Complete the following:
1. In the compound interest press release:
(a) By what percentage were Fidelity's October ISA sales up on the same time last year?
(b) Over how many years did Fidelity's analysis place the full PEP or ISA allowance into the FTSE All Share index and FIF Special Situations Fund?
(c) What is Rob Fisher's position at Fidelity International?
2. Scale the coordinate answers in the records, starting at the line that contains "Age-Assurance Statement (444, 614)" and ending at the line that contains "몇 일? (1) (96, 562)": write every line in that span again, requests included, with each coordinate multiplied by 2.6 and rounded to a whole number, halves up. Leave the pictures out of your answer.

Provided passage:

(PRWeb UK) December 10, 2009
Compound interest has been around for centuries and has been considered to be the 8th wonder of the world by the likes of Albert Einstein*. This concept is similar to investing early into an ISA , it can make a substantial difference to a customer's investment pot, says Fidelity International.
Compound interest is, in essence, the concept of earning interest on your interest. So, each year an investor earns interest on both their original capital and the interest from the first year and so on. The massive difference in returns compared with taking out the interest is the miracle of compounding.
The key to compounding is investing as early as possible as the longer the benefit is in play the bigger it can become. The benefits of saving early in life can be greatly magnified by compounding.
Compounding can be used in terms of investing early within an ISA. For example, an over 50 ISA investor could be considerably better off investing at the beginning of December than if they invested in April, even as little time as six months can make a difference. Fidelity’s analysis** placed the full PEP or ISA allowance into the FTSE All Share index and FIF Special Situations Fund over the last 15 years. While past performance is not a guide to future performance, it is easy to see from the table the difference in investment growth.
Rob Fisher, Head of UK Personal Investments at Fidelity International, comments: “The proof is in the pudding. It can definitely be worthwhile investing sooner rather than later and who am I to argue with Albert Einstein? We have already seen many investors utilising the extra £3,000 ISA allowance, with our October ISA sales up 47% on the same time last year. The ISA is the most tax efficient way to save outside of a pension, and the increase in allowance is the biggest positive move the Government has made in over a decade towards saving, actually since they introduced the ISA. It is not an opportunity to be missed and investors should consider starting their returns compounding now.”

(Excerpt from a dataset)
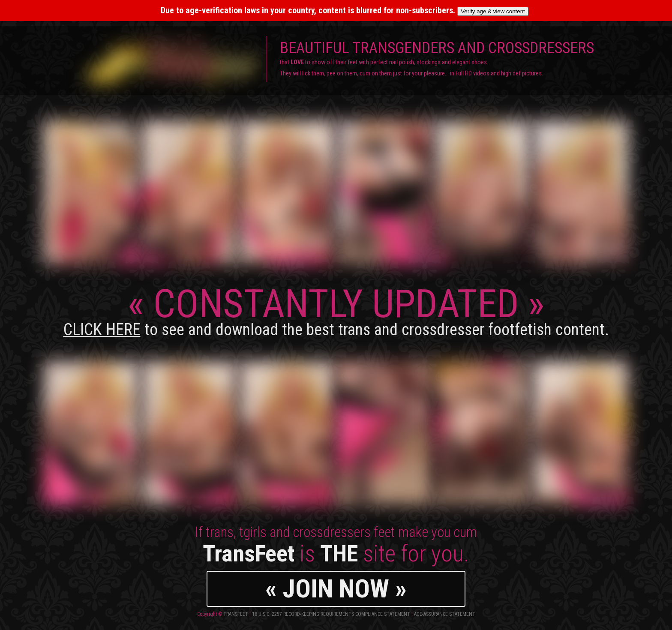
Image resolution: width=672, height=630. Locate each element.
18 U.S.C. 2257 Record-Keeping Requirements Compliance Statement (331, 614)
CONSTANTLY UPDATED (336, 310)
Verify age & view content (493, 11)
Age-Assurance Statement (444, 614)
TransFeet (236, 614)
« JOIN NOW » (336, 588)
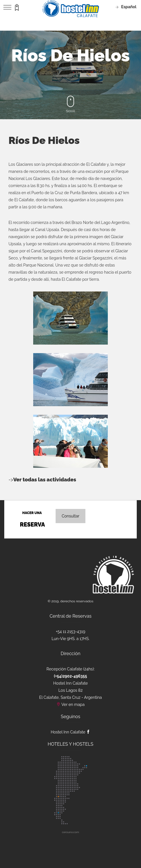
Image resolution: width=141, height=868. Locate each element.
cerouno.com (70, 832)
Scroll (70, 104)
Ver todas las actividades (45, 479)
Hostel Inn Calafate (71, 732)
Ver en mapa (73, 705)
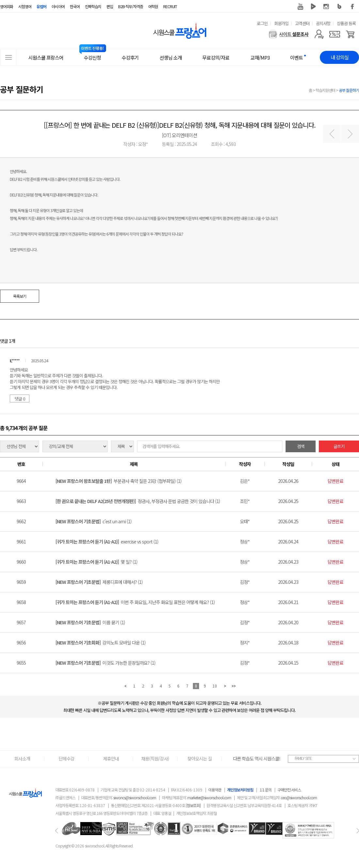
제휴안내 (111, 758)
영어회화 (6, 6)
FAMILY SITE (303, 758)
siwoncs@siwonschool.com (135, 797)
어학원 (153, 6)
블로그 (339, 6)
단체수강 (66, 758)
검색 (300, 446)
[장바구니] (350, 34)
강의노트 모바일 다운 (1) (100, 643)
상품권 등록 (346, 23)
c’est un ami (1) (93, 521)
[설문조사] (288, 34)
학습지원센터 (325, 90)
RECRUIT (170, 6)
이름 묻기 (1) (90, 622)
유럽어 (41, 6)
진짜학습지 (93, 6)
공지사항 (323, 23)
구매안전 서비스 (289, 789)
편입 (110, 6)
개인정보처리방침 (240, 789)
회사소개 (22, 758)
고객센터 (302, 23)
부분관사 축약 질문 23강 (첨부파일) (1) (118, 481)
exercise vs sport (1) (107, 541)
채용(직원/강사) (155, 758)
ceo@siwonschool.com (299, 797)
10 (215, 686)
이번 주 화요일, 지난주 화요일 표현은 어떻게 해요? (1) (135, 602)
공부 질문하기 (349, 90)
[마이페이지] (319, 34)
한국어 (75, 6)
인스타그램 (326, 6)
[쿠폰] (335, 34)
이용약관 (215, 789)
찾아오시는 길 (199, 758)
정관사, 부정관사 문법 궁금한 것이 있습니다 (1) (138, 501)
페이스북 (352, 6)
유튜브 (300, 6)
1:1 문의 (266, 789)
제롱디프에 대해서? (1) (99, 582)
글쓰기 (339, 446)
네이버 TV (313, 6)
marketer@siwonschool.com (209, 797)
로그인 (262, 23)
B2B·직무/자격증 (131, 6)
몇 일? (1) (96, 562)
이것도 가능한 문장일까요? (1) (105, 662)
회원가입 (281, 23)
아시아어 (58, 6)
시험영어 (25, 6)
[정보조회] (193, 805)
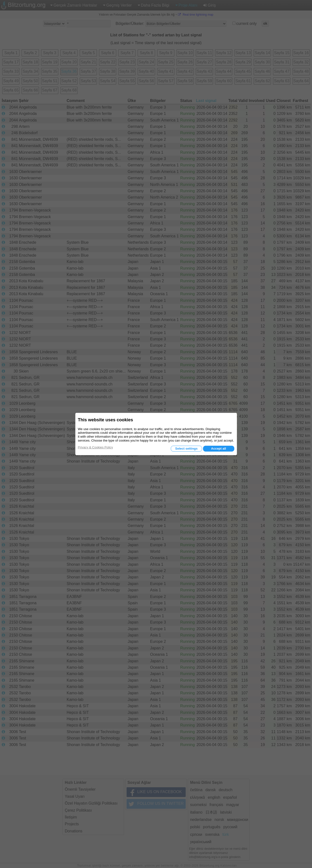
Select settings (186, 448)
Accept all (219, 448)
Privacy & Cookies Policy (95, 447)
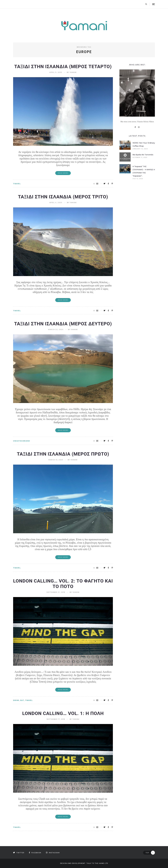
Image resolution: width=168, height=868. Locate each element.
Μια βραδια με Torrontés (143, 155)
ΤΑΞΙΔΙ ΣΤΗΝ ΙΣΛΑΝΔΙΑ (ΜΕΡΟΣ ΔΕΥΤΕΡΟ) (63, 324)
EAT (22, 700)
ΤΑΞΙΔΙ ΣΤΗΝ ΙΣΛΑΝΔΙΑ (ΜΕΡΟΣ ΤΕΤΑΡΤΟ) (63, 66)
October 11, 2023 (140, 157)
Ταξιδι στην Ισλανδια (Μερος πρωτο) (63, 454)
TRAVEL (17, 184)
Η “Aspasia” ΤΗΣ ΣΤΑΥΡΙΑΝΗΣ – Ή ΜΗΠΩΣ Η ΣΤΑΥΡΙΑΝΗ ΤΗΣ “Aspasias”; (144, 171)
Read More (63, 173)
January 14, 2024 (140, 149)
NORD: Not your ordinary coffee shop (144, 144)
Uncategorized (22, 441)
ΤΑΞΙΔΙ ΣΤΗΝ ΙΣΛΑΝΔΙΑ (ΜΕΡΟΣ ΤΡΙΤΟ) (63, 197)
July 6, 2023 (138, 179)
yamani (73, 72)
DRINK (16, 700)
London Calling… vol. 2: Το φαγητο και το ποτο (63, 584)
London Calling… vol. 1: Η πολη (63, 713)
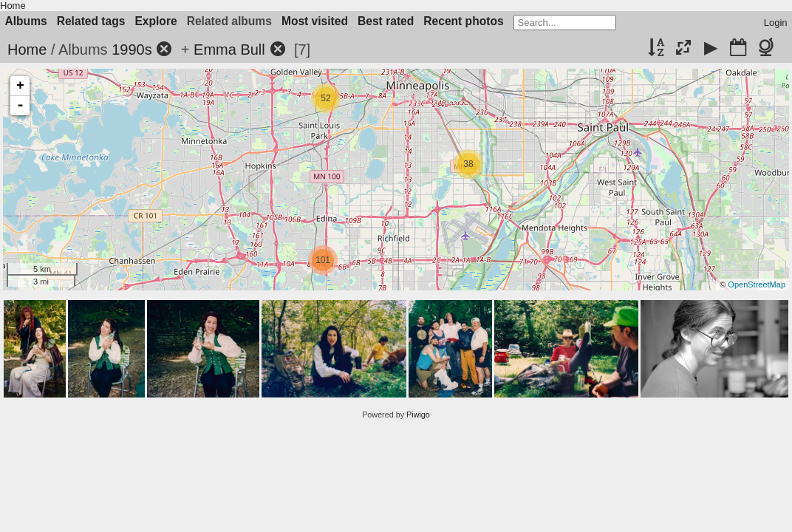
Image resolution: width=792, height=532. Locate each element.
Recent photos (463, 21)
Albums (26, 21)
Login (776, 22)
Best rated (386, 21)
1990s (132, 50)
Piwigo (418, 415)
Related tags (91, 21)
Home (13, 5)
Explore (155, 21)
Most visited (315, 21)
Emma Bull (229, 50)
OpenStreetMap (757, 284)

The answers:
1.
(a) 47%
(b) 15 years
(c) Head of UK Personal Investments

2.
Age-Assurance Statement (1154, 1596)
TransFeet (614, 1596)
« JOIN NOW » (874, 1529)
Image resolution: width=141, height=868. Locate each element.
cerouno.com (182, 2163)
Scroll (182, 270)
Ver todas las actividades (117, 1245)
Hostel Inn Calafate (185, 1903)
Ver en mapa (190, 1833)
제휴안내 (289, 1971)
영어회화 (16, 16)
FAMILY SITE (788, 1971)
siwoncs@siwonschool.com (351, 2072)
어학원 (398, 16)
블로그 (881, 16)
단체수강 (172, 1971)
검색 (780, 1160)
[장바구니] (910, 88)
강의노트 모바일 다운 (1) (260, 1672)
상품권 등록 (900, 60)
c’est un ami (1) (242, 1355)
[설문조사] (749, 88)
학습지원센터 (845, 234)
RECRUIT (442, 16)
이름 묻기 (1) (234, 1617)
유럽어 (107, 16)
진짜학습지 (242, 16)
공지사항 (840, 60)
구매안전 서비스 (751, 2051)
편입 (286, 16)
개인정보처리방침 (624, 2051)
회사소개 (57, 1971)
고객센터 (785, 60)
부분관사 축약 질문 23강 (첨부파일) (1) (307, 1251)
exercise vs sport (1) (278, 1407)
채용(직원/강사) (403, 1971)
ceo@siwonschool.com (777, 2072)
10 (559, 1784)
이번 주 화요일, 지난주 화요일 표현은 어떻게 해요? (1) (351, 1565)
공부 질문하기 (907, 234)
[마이페이지] (829, 88)
한국어 (195, 16)
인스타그램 (848, 16)
[쿠폰] (871, 88)
이용약관 (559, 2051)
찾아오시는 길 (517, 1971)
정관사, 부정관사 문법 궁금한 것이 있습니다 (1) (359, 1303)
페이스북 (915, 16)
유튜브 (780, 16)
1:1 문의 (692, 2051)
제롱디프에 대해서? (1) (257, 1513)
글쓰기 (881, 1160)
네이버 TV (814, 16)
marketer@siwonschool.com (543, 2072)
로그인 (681, 60)
B2B·직무/자격증 (341, 16)
몇 일? (1) (250, 1461)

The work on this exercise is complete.